We urge you to start solving this sheet as soon as possible and, if you have any questions, come to visit us in reception hours next week.

Submit the your answeers for questions 1-4.

Question 1:

In this question we will look at the iris classic dataset (built in in r environment):

  1. Plot a box plot of the numeric features
  2. Provide two sided confidence interval for the Sepal.Length & Sepal.Width. How was that confidence interval calculated? e.g what assumptions on the mean and variance fit to this particular confidence interval.
  3. Provide a confidence interval for the probability to belong to the setosa species.
  4. Does the above confidence interval really represent the confidence interval of this setosa species among the population of all the iris species? e.g, is this dataset biased in some meaning?
  5. Plot a scatter plot such that:
* Sepal.Length will appear on the x axis 
* Sepal.Width will appear on the y axis
* Each point will have color based on the species of that given iris
* The figure will have a legend that explains the colors of the species 
  1. Look at that splendid iris -

Suppose it has Sepal.Length of 7 and Sepal.Width of 3. Based on the previous figure, which iris type would you say it is?

Question 2:

This question is an appetizer for hypothesis test. we will create a QQ plot.

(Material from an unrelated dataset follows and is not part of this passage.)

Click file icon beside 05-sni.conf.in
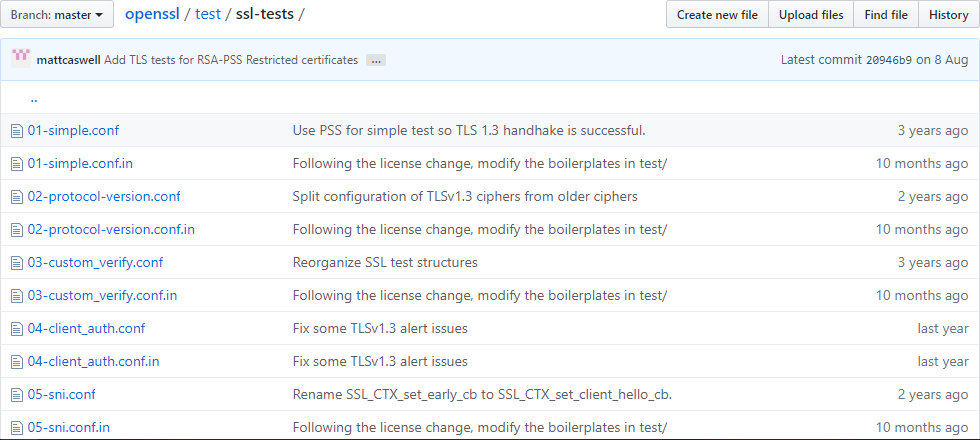This screenshot has height=440, width=980. (16, 428)
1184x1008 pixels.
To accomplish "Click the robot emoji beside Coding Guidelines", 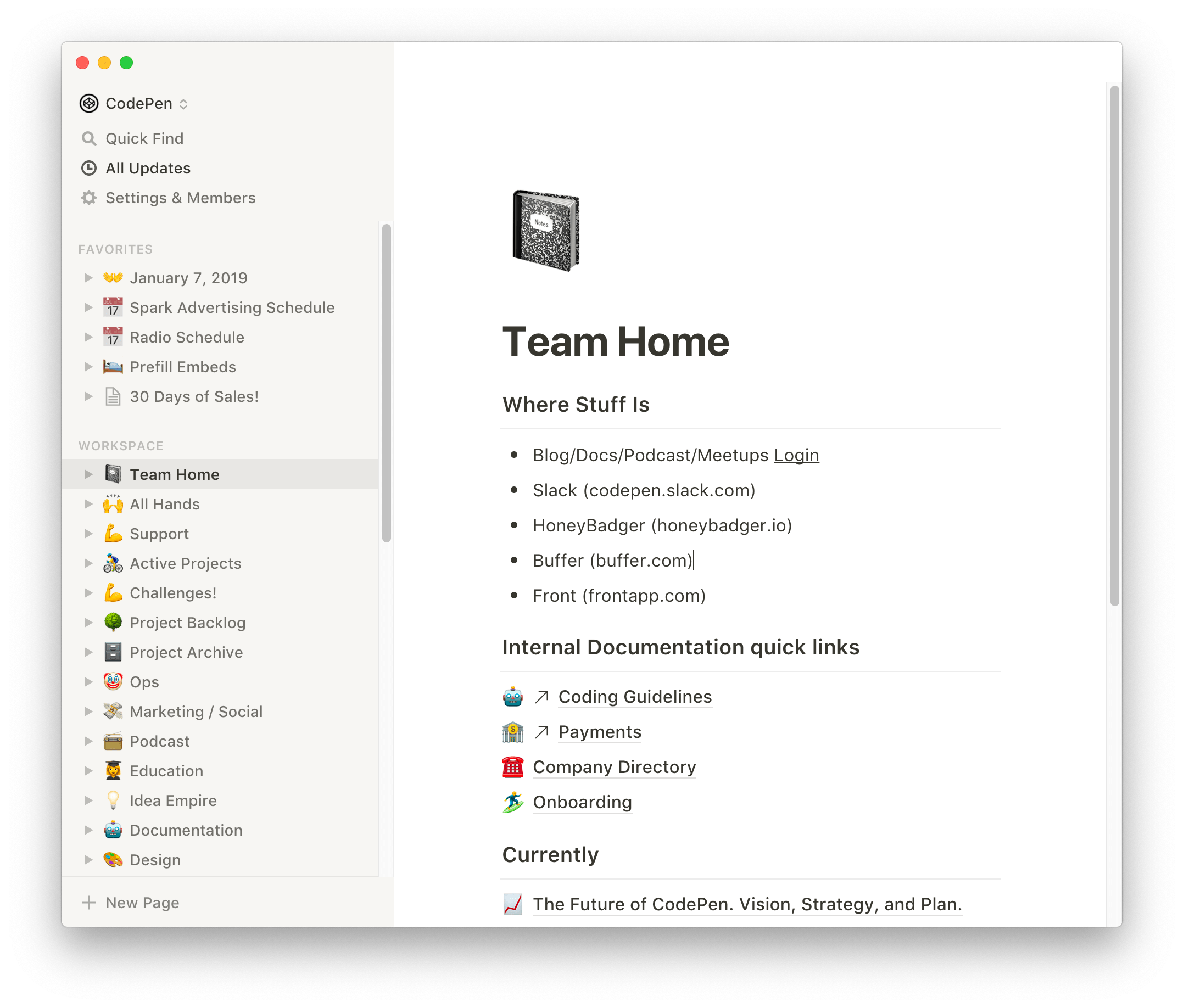I will click(512, 697).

A QQ plot is a visual test (not a statistical test!) to check whether a one dimensional variable is distributed according according to some kind of a known distribution.

Instructions are provided in the attached link:

  1. What is a QQ plot? e.g, what appears in the x and y axis?
  2. make a QQ plot for sample1 and sample2 (with the normal distribution). are the plots the same? What’s the difference?
set.seed(0)
sample1 <- rnorm(100,100,36)
sample2 <- rnorm(100^2,100,36)
####### 
# your code here


#######

Question 3:

The breaking strength of yarn used in manufacturing drapery material is required to be at least 100 psi. Past experience has indicated that breaking strength is normally distributed and that \(\sigma = 2\) psi. A random sample of nine specimens is tested, and the average breaking strength is found to be 98 psi. Find a 95% two-sided confidence interval on the true mean breaking strength.

Question 4:

In order to find the proportion of defective bottles produced by a machine, two samples were taken. In sample 1, out of \(n_1\) bottles \(d_1\) werefound to be defective and in sample 2 out of \(n_2\) bottles \(d_2\) werefound to be defective.

Hereby there are 3 different estimators for the proportion of defective bottles:

  1. \(\hat{p}_{1}=\frac{d_{1}}{n_{1}}\)
  2. \(\hat{p}_{2}=\frac{d_{1}+d_{2}}{n_{1}+n_{2}}\)
  3. \(\hat{p}_{3}=\frac{1}{2}\cdot\left(\frac{d_{1}}{n_{1}}+\frac{d_{2}}{n_{2}}\right)=\frac{d_{1}}{2 n_{1}}+\frac{d_{2}}{2 n_{2}}\)

For each one of the above estimators. Check if it is unbiased and calculate the MSE (mean squared error) of that estimator.

Question 5:

Read chapter 5 in r4ds and do excercises 5.24 - 5.41.